### AUFGABENBESCHREIBUNG
Welche Funktion hat Erich Egger laut dem ausgewählten Text über das Skigebiet?

### AUSGEWÄHLTER TEXT
***

Aus der «SchnapsHans-Alm» dröhnen Après-Ski-Schlager. Vor der geschindelten Elisabeth-Kapelle drängen sich die Wintersportler selbst im Januar-Loch, der ruhigen Zeit nach den Weihnachtsferien. Und bald dürfte es hier noch voller werden: Ende 2021 wird das Skigebiet mit dem Giganten Saalbach-Hinterglemm verschmelzen - zu Österreichs größter Skischaukel mit 347 Kilometern Piste.

«Das schleudert uns in eine ganz andere Dimension», sagt Erich Egger. Der östlichste Grasberg der Kitzbühler Alpen werde dann nicht mehr mit den österreichischen Nachbarn konkurrieren, sondern mit den Riesen in Frankreich und der Schweiz. Eine Aussicht, die der Chef der Schmittenhöhebahn offensichtlich genießt.

***

(Einträge zur Position von Objekten)
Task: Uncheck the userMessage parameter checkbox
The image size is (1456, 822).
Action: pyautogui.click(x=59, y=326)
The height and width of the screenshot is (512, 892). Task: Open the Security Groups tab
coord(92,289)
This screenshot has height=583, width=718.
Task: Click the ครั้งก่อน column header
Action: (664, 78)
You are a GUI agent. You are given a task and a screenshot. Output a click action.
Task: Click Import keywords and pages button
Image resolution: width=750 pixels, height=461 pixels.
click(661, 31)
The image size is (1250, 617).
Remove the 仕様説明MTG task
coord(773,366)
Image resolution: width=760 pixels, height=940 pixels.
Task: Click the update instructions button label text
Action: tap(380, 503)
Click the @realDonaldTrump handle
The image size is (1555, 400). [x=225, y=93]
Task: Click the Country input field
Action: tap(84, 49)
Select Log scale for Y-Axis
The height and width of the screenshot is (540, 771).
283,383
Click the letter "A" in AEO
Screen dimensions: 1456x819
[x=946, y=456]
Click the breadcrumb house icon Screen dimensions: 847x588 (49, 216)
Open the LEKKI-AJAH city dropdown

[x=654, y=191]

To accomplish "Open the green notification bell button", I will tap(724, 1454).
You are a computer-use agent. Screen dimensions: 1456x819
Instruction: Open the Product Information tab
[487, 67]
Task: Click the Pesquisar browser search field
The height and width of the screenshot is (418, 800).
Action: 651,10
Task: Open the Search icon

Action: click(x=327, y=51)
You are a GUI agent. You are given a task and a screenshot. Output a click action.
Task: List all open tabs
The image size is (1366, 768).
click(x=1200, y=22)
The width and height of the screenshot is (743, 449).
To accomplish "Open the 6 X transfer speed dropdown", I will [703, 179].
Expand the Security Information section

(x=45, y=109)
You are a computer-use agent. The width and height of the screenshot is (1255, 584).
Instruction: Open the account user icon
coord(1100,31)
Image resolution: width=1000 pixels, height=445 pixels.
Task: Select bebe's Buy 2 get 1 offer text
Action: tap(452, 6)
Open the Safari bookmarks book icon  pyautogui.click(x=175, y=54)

***

### SCHRIFTLICHE ANTWORT
Erich Egger ist der Chef der Schmittenhöhebahn.